Directions: Without any pictures, print the lines below from the one that has "Task: Select the" through the one that has "Instruction: Open the", exactly and nothing else.

::: Records

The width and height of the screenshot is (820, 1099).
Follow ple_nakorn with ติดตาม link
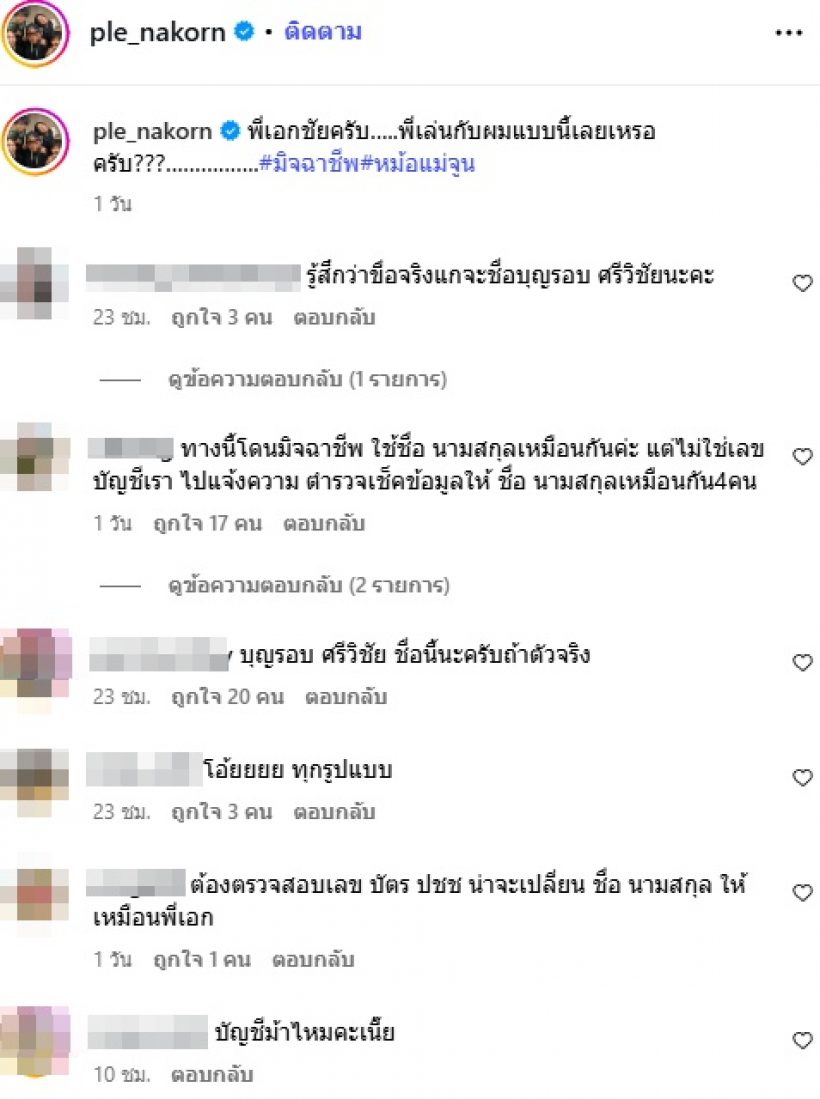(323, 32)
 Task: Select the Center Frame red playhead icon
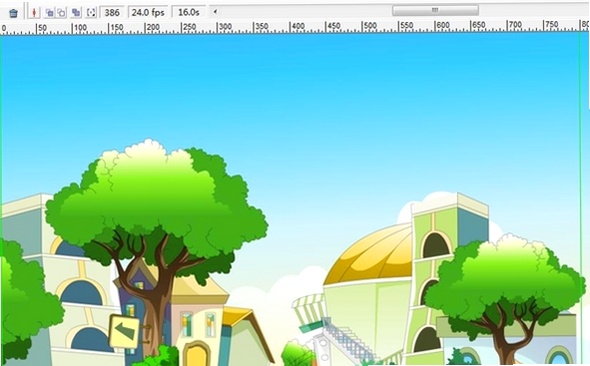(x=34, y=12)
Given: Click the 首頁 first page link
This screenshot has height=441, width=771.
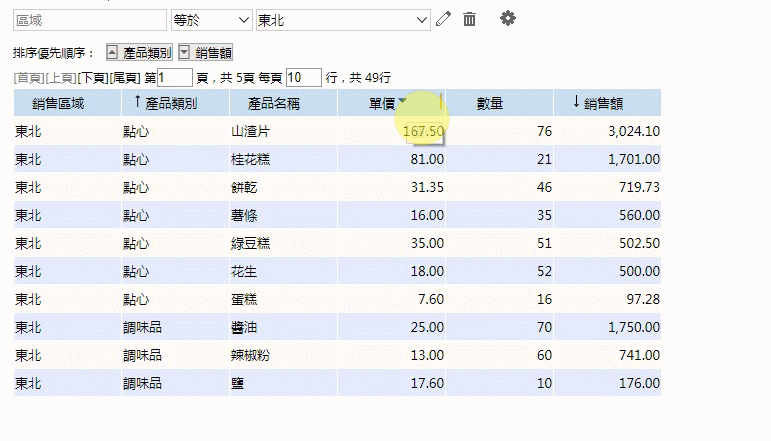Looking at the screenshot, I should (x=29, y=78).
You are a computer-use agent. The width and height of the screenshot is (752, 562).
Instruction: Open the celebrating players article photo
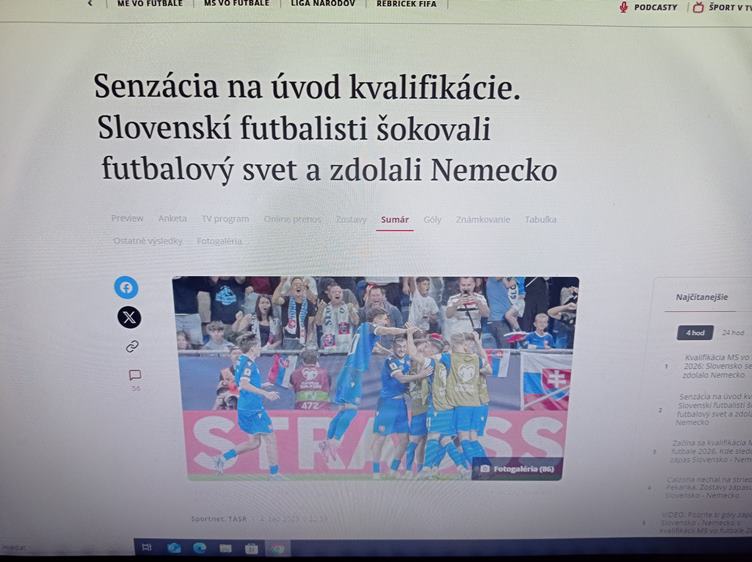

::::::
::: Records

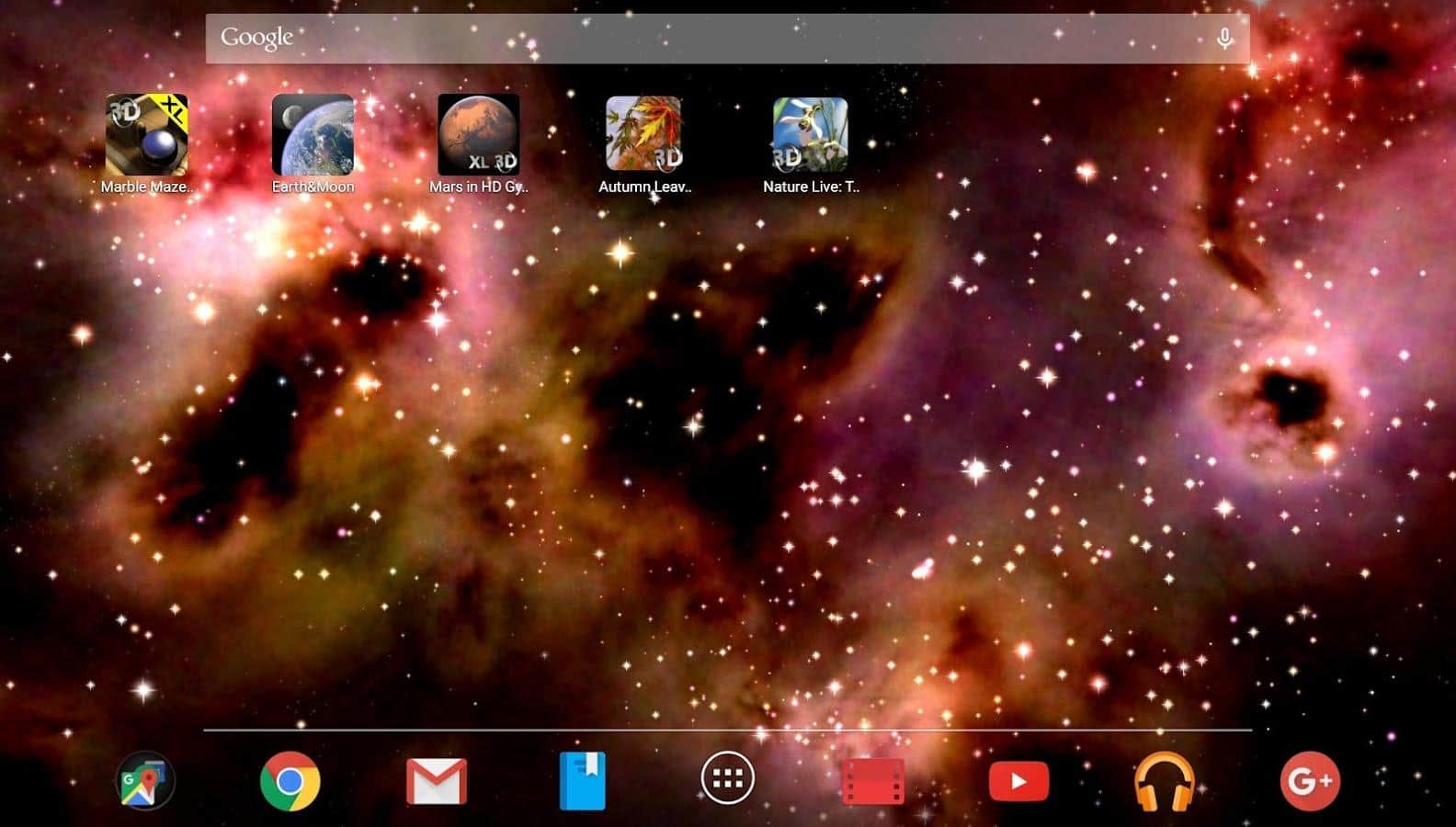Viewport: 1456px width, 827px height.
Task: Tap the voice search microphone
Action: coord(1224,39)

::::::
::: Records

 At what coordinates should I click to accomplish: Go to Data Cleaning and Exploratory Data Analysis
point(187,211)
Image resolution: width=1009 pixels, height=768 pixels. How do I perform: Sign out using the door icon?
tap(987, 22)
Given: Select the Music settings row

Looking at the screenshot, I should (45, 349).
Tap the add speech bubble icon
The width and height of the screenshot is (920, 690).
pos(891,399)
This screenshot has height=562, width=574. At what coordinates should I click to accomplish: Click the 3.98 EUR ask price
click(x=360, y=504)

::::::

Task result:
 Task: Select the Center Frame red playhead icon
(x=34, y=12)
Given: Click the 首頁 first page link
This screenshot has height=441, width=771.
Looking at the screenshot, I should (x=29, y=78).
You are a computer-use agent. The width and height of the screenshot is (752, 562).
Instruction: Open the celebrating players article photo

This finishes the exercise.